I’ve heard it a million times. Karma is a Bitch. Karma will get you in the end. Good things happen to good people. But what exactly is karma?
According to Buddhist tradition, karma is the inevitablility of a sequence of events that have alligned for a specific result. It is the law of moral causation and buddhism takes it a step further into territory that has boggled my mind many times (and I will not muddle this further for you now).
I plan to simplify karma and remove the mystical and esoteric principals that seem to come hand in hand with this buddhist theory.
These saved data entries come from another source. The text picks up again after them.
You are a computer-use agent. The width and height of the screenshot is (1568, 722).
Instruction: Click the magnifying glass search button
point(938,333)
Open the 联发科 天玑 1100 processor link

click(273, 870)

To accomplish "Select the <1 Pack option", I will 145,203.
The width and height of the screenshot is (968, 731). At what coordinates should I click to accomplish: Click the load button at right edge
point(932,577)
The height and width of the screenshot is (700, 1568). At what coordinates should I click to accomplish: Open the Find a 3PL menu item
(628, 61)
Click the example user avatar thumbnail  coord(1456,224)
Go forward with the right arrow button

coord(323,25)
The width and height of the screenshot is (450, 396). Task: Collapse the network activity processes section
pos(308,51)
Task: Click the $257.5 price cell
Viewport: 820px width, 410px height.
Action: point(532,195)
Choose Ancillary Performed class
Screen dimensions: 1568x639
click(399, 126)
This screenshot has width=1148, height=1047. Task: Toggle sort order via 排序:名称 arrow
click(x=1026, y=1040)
Cause and Effect. Karma is the law of cause and effect. You get what you put in. You work for your success. You reap what you sow. Instead of thinking of karma as some mystical force outside of our control in our current life, why not use it with goal setting, or figuring out that the things in your life that you are not happy with are karmic only because you are responsible for the series of actions and events that lead to them.
Things don’t go wrong - a very specific series of events have to occur in a particular order for things to go wrong, and likewise for them to go right. That is also karma.
I read a very interesting book, ‘Outliers’ by Malcolm Gladwell. The book is interesting in that it is a study not of success and how to attain it, but of successful people and the circumstances of their life, birth and environment that led them to become great. That is karma at it’s finest and it produces the top athletes, innovators and minds of our time that were present at the right time and did what had to be done at a time where it worked in their favour especially.
Karma is so basic in that sense. The formula for success is not a mathematical equation so much as a recipe that has to be executed specifically for it to come to fruition.
So how can karma work for you?
Acknowledge your role. Karma only works for you if you work for you. Figure out if what you are doing today is getting you to where you want to go.